Figure 3. Microbial mechanisms contributing to oral tolerance and allergic sensitization in the colon.

Microbial diversity and abundance promote tolerance (A). Microbes ferment fiber to produce short chain fatty acids (SCFAs) that bind G-protein coupled receptors (GPRs) on: 1) intestinal epithelial cells (IECs) to activate inflammasome production of IL-18 that promotes epithelial barrier integrity; 2) dendritic cells (DCs) to drive naïve T cells to become Tregs; 3) Tregs to induce proliferation. Additionally, SCFAs promote acetylation of histone H3 to preserve or induce FoxP3⁺ Tregs.
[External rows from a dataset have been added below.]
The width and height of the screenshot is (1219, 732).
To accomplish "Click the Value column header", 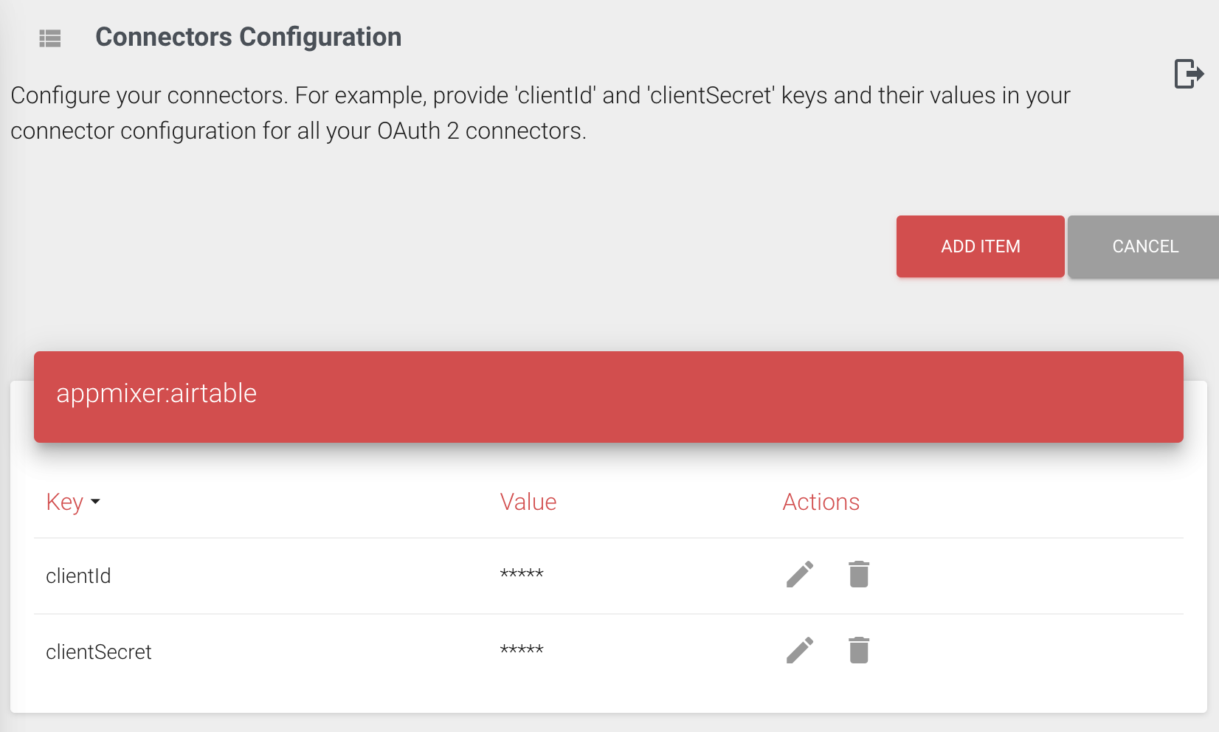I will click(528, 503).
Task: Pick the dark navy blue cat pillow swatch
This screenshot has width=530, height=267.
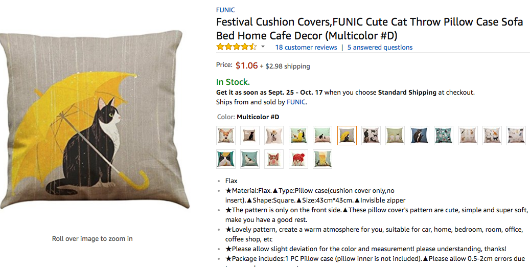Action: tap(420, 136)
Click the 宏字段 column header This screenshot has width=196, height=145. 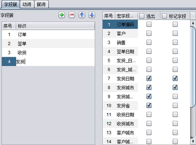126,16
Microbe induced IL-22 production by RORγt⁺ innate lymphocytes and CD4⁺ T cells promotes barrier integrity and IEC synthesis of antimicrobial peptides and mucus. “Tolerogenic” colonic DCs and lymphocytes likely migrate to mesenteric lymph nodes. In allergic sensitization (B), changes in microbial abundance and diversity (eg, after antibiotic exposure) decrease SCFA, IL-18 and IL-22 levels, compromising epithelial integrity, thereby facilitating epithelial passage of microbial and food antigens. DC activation promotes inflammation, the development of Th2 cell-associated immune responses (including production of allergen-specific IgE antibodies), and allergic sensitization.